Les Russes ont une réponse. Selon les données radar russes de l'événement, 6 autres bases aériennes et aéroports ont également été ciblés. Pourquoi le Pentagone ne les a-t-il pas inclus dans son rapport sur les frappes ?

Base aérienne de Duwali - 4 missiles tirés, 4 abattus

Base aérienne de Dumayr - 12 missiles tirés, 12 abattus

Base aérienne de Baley - 18 missiles tirés, 18 abattus

Base aérienne de Shayrat - 12 missiles tirés, 12 abattus

Base aérienne de Marj Ruhayyil - 18 missiles tirés, 18 abattus

Aéroport international de Damas - 4 missiles tirés, 4 abattus

En supposant que ces informations soient exactes, et nous avons de bonnes raisons de croire qu'elle se fondent sur mon analyse ci-dessus, nous devons considérer la possibilité très nette que le gouvernement américain ait initialement ciblé au moins 10 sites avec des missiles de croisière. Cependant, après leur lancement (certains d'entre eux ont mis deux heures pour atteindre leur destination), un grand nombre d'entre eux ont été abattus, forçant les autorités américaines à rapporter un nombre de frappes considérablement moindre lors de leur compte-rendu aux médias.

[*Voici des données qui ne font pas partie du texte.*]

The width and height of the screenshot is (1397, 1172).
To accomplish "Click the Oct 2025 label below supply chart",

Mais cela soulevait un autre problème : comment répartir cette centaine de missiles entre seulement 3 sites ? Fallait-il les répartir équitablement : 33 (environ) pour les bâtiments de l'HIAST et 33 pour chacun des deux sites de Homs ? Auquel cas, les dommages visibles correspondraient-ils au nombre de missiles rapportés ? Les deux sites à l'extérieur de Homs étaient problématiques, parce qu'ils se trouvaient sur des terres agricoles et que les bâtiments étaient beaucoup trop petits pour couvrir de façon plausible les cratères d'impact manquants. Il ne restait qu'une seule possibilité : la cible HIAST, avec ses 3 grandes tours, devait absorber la majorité des missiles manquants. Le chiffre extravagant de 76, pour être exact.

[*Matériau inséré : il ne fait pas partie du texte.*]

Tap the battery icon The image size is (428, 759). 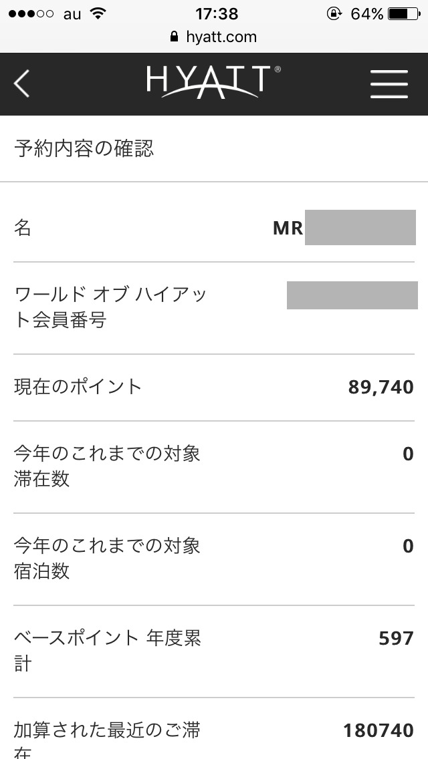pos(403,13)
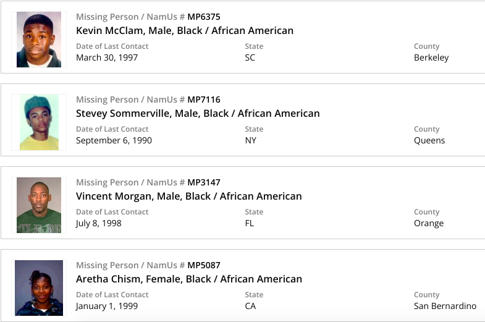Select the date September 6, 1990
The image size is (485, 322).
[x=114, y=140]
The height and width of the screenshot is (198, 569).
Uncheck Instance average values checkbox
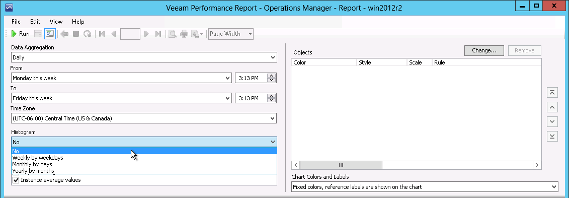16,180
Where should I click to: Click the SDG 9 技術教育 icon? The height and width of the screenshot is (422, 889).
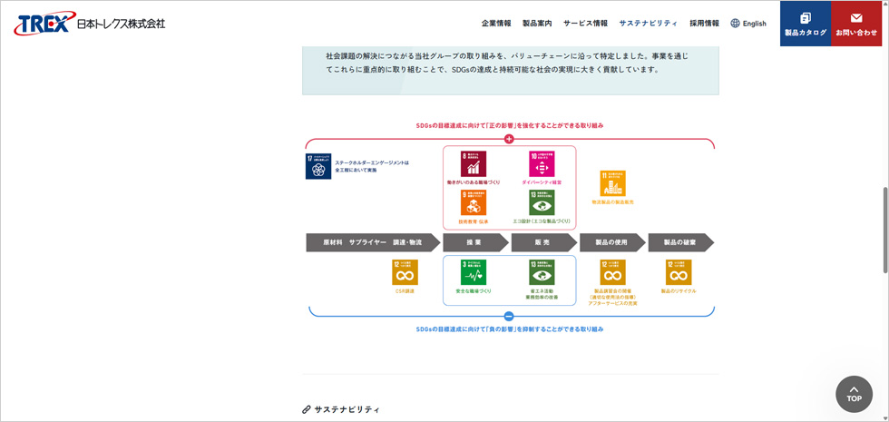coord(474,201)
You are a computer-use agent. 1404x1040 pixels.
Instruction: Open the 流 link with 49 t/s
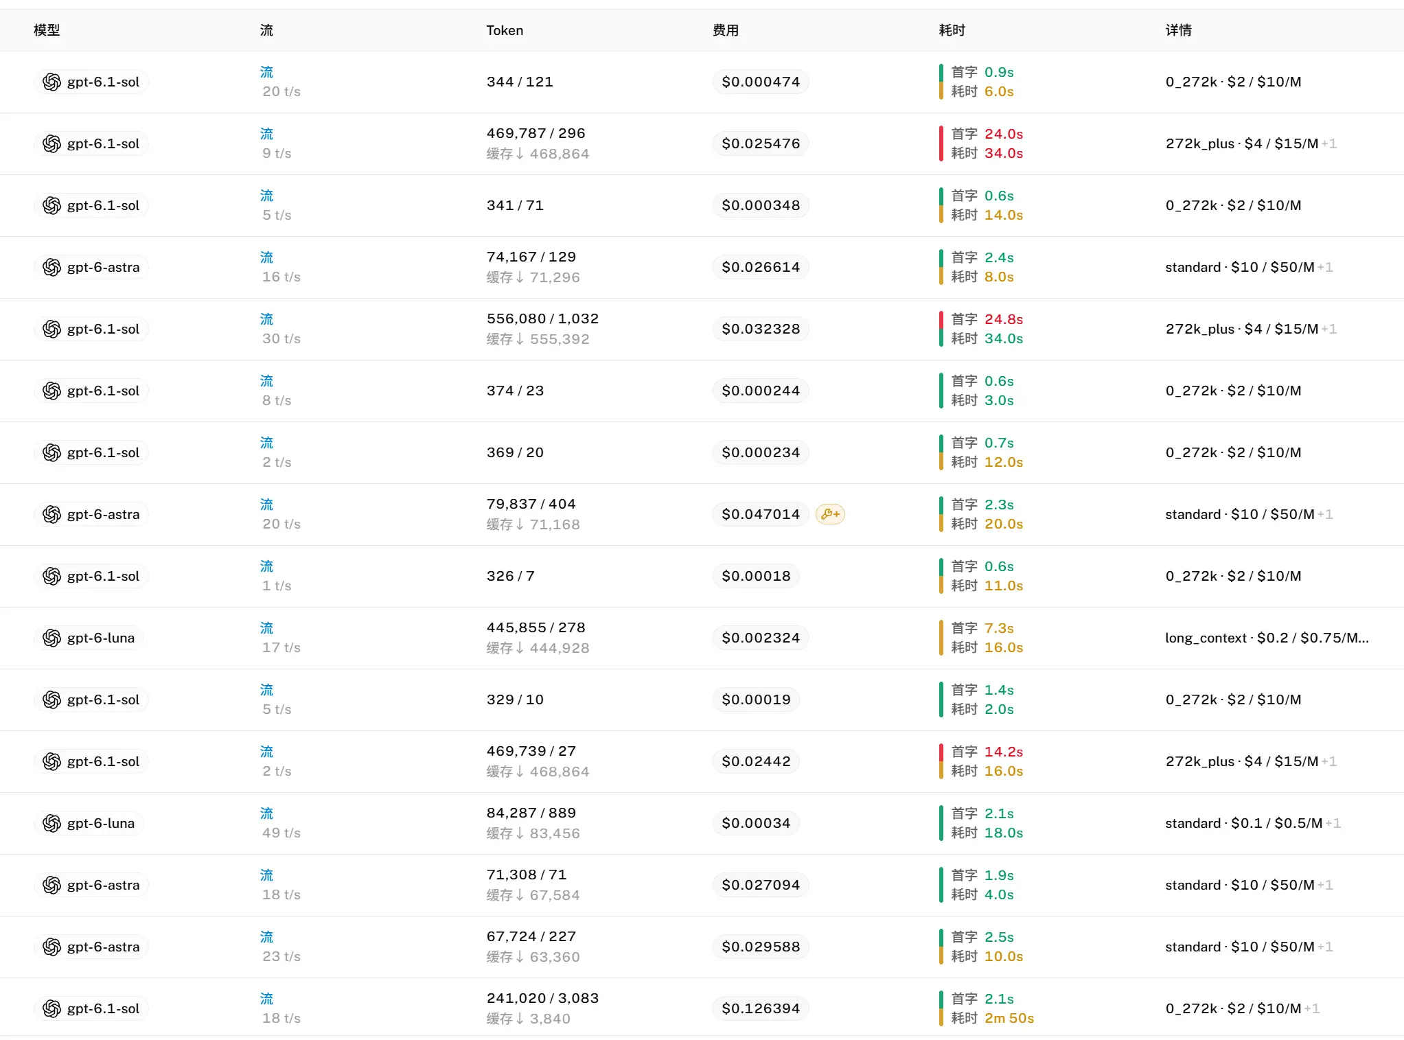pos(266,813)
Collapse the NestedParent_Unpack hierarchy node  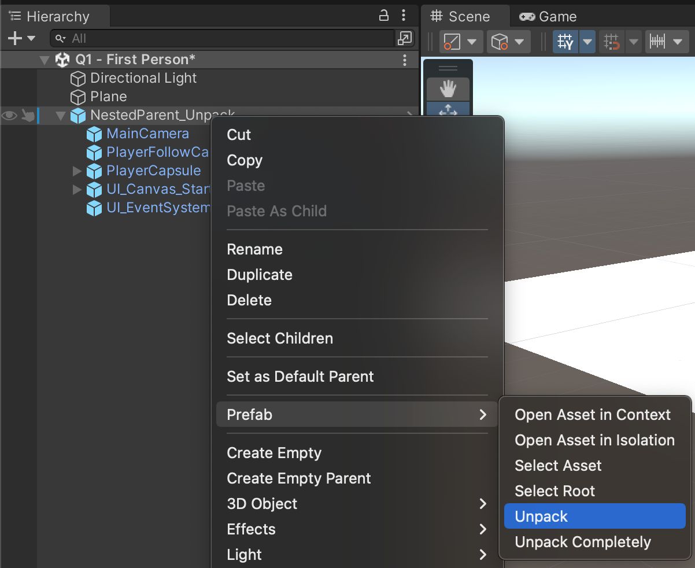pos(61,116)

Outre le niveau hallucinant de mensonges et de dissimulation de la part de FUKUS (France, UK, US) concernant cette dernière agression contre la Syrie - mensonges répétés ad nauseam par la presse occidentale - les journaleux ont également omis cette évidence : bombarder des sites présumés de production et de stockage d'armes chimiques situés dans des zones densément peuplées constitue une mise en danger inconsidérée de la population locale, voire un crime de guerre. Mais encore une fois, peut-être que les Américains mentent (sans blague ?). Peut-être savent-ils très bien que ces cibles n'abritaient pas d'armes chimiques. Peut-être savent-ils ceci :


Tweet du département d'État américain à John Kerry en 2014 : « Aujourd'hui, ce qui restait des armes chimiques déclarées (8%) a été évacué de Syrie. Excellent travail, tout le monde. »
Peut-être savent-ils aussi que très peu de leurs « nouveaux missiles intelligents » sont arrivés à destination, et le vendredi matin, Shock and Awe a déferlé non sur la Syrie, mais dans les couloirs du Pentagone.

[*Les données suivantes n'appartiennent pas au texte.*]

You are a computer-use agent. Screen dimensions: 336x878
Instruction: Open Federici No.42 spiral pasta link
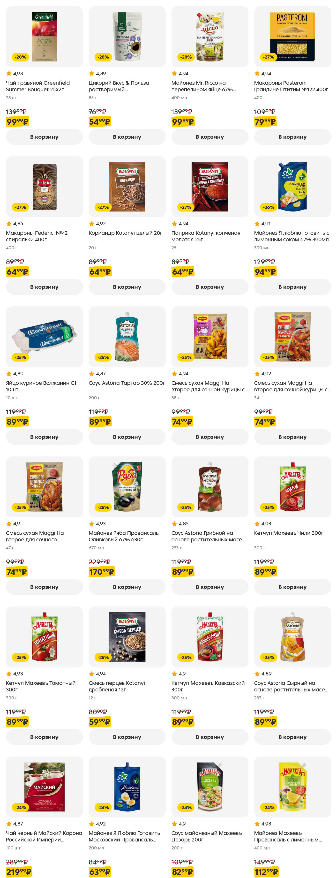tap(37, 236)
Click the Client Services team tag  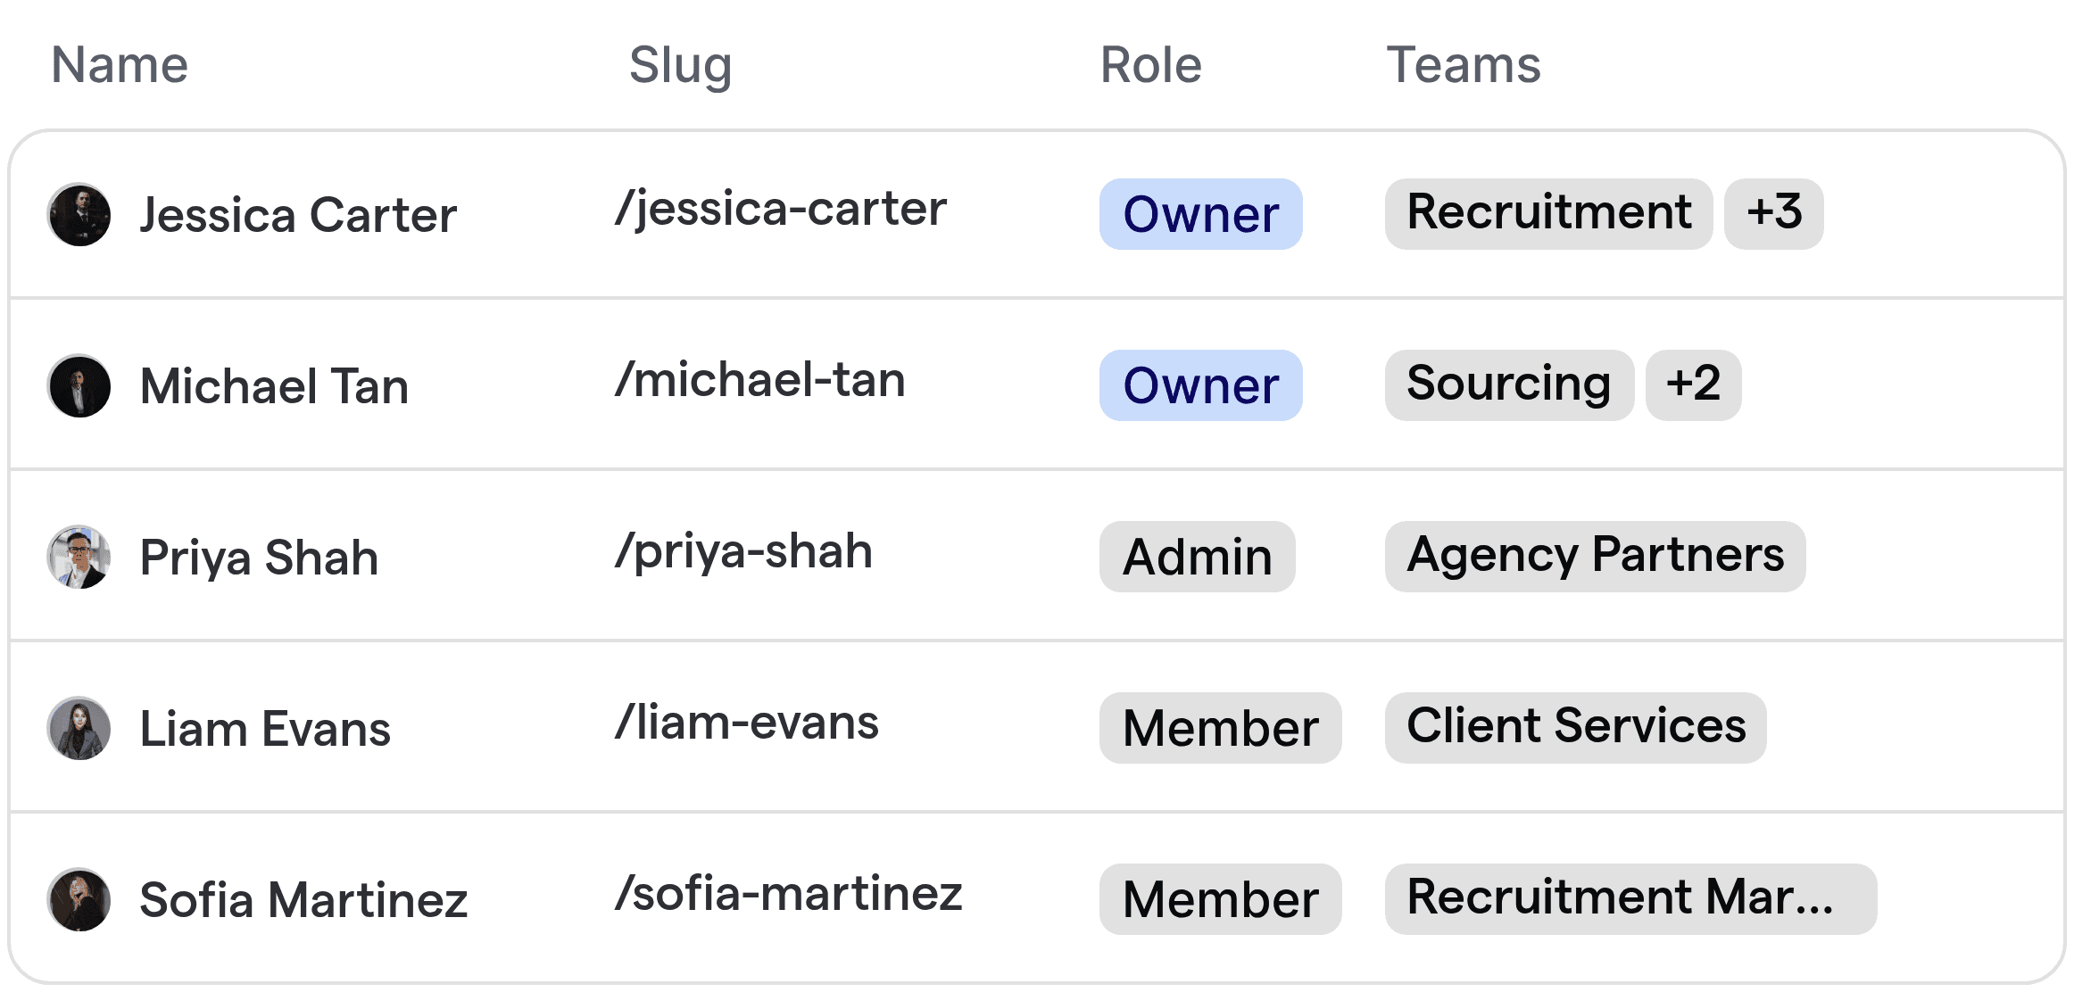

La guerre en Syrie fait partie d'un conflit géopolitique bien plus large entre « l'Est et l'Ouest », conflit qui ne présage rien de moins qu'une restructuration radicale de l'ordre mondial. En ce sens, il s'agit bien d'une guerre existentielle pour ceux qui sont actuellement assis au sommet de la pyramide et qui risquent de perdre leur position privilégiée. Mais s'il y a bien une chose qui ne change jamais dans la guerre, c'est son aspect « racket ». En ce sens, il n'y a eu qu'un seul véritable gagnant des événements du 14 avril.

Hausse de 5 milliards de dollars du cours des actions des fabricants de missiles suite aux frappes aériennes en Syrie

Les actions de Raytheon ont fait un bond vendredi matin, après l'utilisation de 59 de ses missiles Tomahawk en Syrie, lors de la première opération militaire d'envergure du président Donald Trump. Si la véritable performance des Tomahawks avait été révélée publiquement, les actions de Raytheon auraient non pas connu une hausse, mais une baisse de 5 milliards.